Adapting her mother’s Shanghai-style mushroom stir-fry—fragrant with star anise, chiles de árbol, and cilantro—Cara Stadler of Tao Yuan in Brunswick uses meaty maitake mushrooms, which are abundant in Maine in the fall. Keep the mushrooms in large chunks so they can brown to a crisp on the outside while remaining tender inside.
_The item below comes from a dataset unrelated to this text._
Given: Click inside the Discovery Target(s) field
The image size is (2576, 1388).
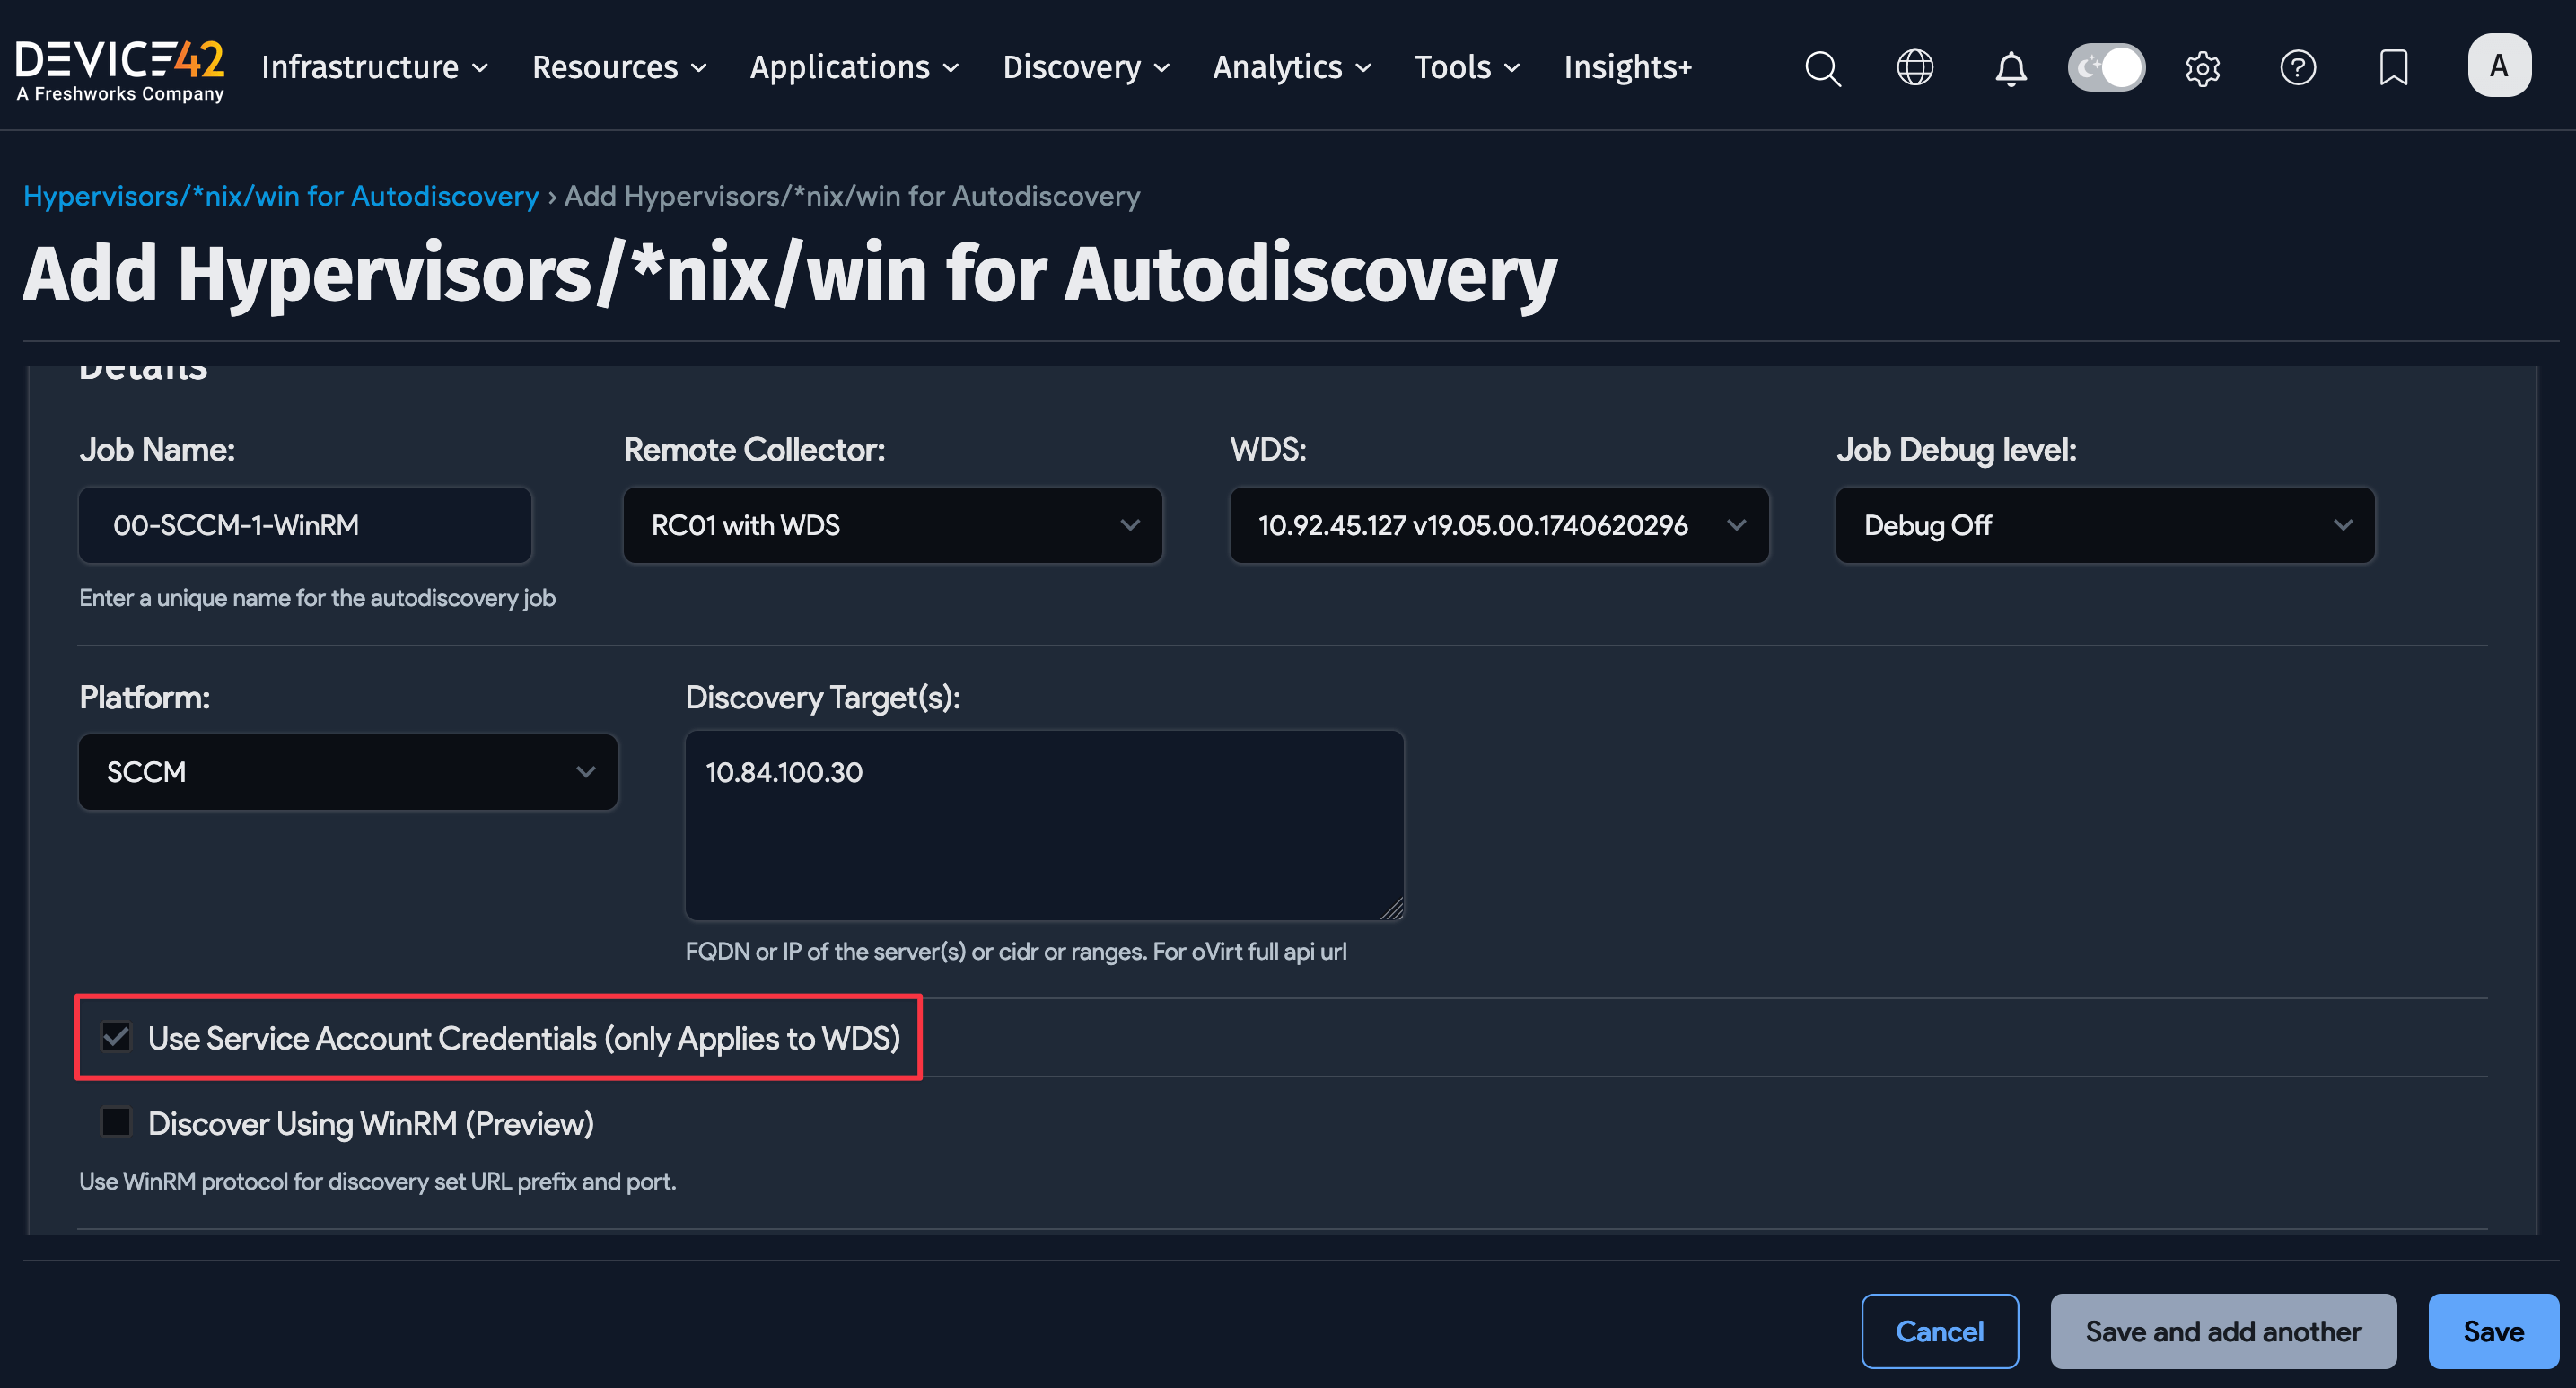Looking at the screenshot, I should click(1043, 825).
If you can’t find maitake mushrooms, use oyster, hen of the woods, or whole chanterelle mushrooms as a substitute.
Featured in: A New England Thanksgiving with a Chinese Twist
- 1⁄4 cup plus 2 tbsp. vegetable oil
- 10 dried chiles de árbol
- 8 whole star anise
- 2 lb. maitake mushrooms, torn in half by hand into large 3–4-inch pieces
- 2 tbsp. minced ginger
- 1 tbsp. plus 1 tsp. minced garlic
- 1⁄4 cup soy sauce
- 2 tbsp. vegetable stock
- 1 tbsp. plus 1 tsp. packed light brown sugar
- 1⁄2 cup loosely packed cilantro leaves
- 3 scallions, thinly sliced crosswise on the bias
- In a large wok or high-sided skillet, heat the oil until it begins to smoke. Stir in half the chiles and star anise and toss in the oil until fragrant, about 20 seconds. Add half the mushrooms in a single layer, toss in the oil, and cook, undisturbed, until caramelized and crisp on the bottom, about 4 minutes. Toss again and cook, undisturbed, until caramelized and crisp, about 2 minutes more.
- Using a slotted spoon, remove the mushrooms, chiles, and star anise from the wok and transfer to a plate. Return the wok to the heat and repeat with the remaining chiles, star anise, and mushrooms.
- Return all the chiles, star anise, and mushrooms to the wok along with the ginger and garlic and cook, tossing, until fragrant, about 30 seconds. Pour in the soy sauce, stock, and sugar and cook, tossing, until the sugar dissolves and the garlic and ginger are tender, about 1 minute. Transfer the mushrooms, spices, and chiles to a large serving platter and sprinkle with the cilantro and scallions before serving.